Developmental models of brain dysfunctions induced by targeted cellular ablations with methylazoxymethanol.

Abstract

Abnormal brain development represents one of the major causes of neurological disorders in humans, and determining the factors responsible for generating specific brain malformations represents a formidable task for developmental neurobiology. The knowledge of the precise neurogenetic time table and the use of toxins, like methylazoxymethanol, able to interfere with neuroepithelial cells entering their last mitotic cycle, have allowed for targeted neuronal ablations in specific brain areas of the central nervous system (CNS) when administered at different gestational or postnatal days in various animal species. Of particular relevance are the studies in which ablations of neuronal populations of cortex, hippocampus, and cerebellum have been made. The results obtained show that these early ablations induce a number of neuroanatomic, neurochemical, and electrophysiological changes that give us the possibility to unravel the biochemical strategies utilized by surviving neurons to adapt to the perturbated environment. Most striking are the findings that target deprivation does not affect the survival of afferent neurons in the CNS (except for neurons of the lateral geniculate nucleus), in sharp contrast to the notion of target dependence for peripheral nervous system neurons.
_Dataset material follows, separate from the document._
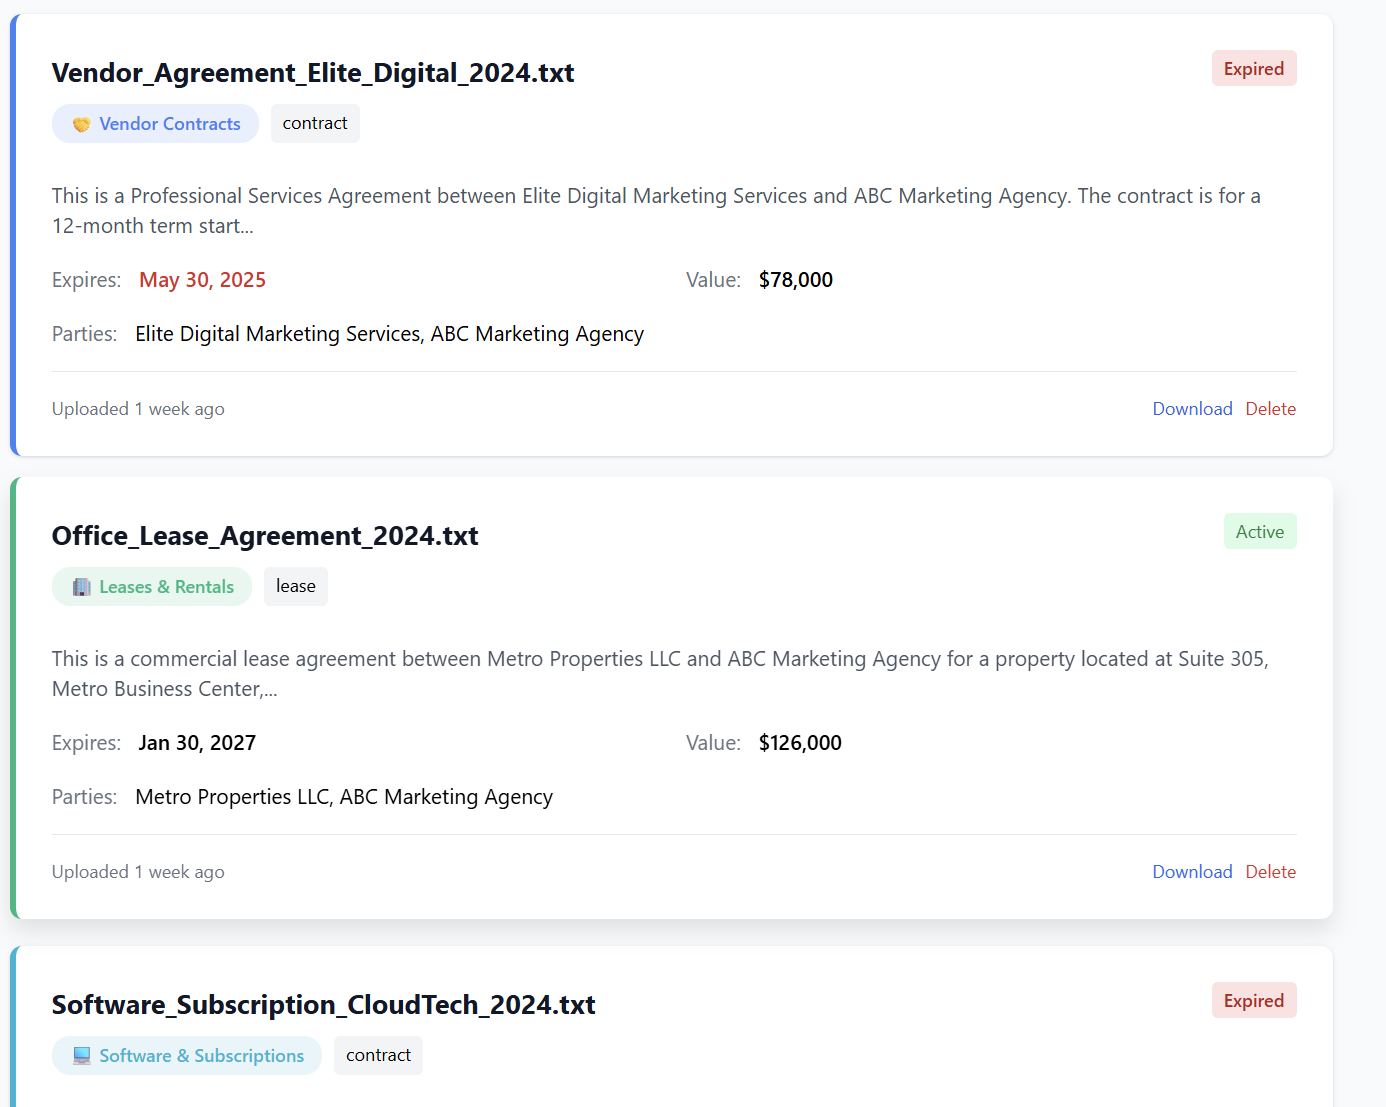Click the 'lease' type tag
Animals showing selective ablations in the Ammon's horn of the hippocampus allow us to understand the complex biochemical pathways leading to changes in activity-dependent synaptic plasticity, and the data underscore the fundamental role of diverse Ca(2+)-dependent protein kinases, and their substrates, in modulating pre- and postsynaptic events during induction and maintenance of long-term potentiation (LTP). Because LTP represents a useful model to study molecular substrates of learning and memory, this animal model might be of relevance in understanding cognitive brain dysfunctions.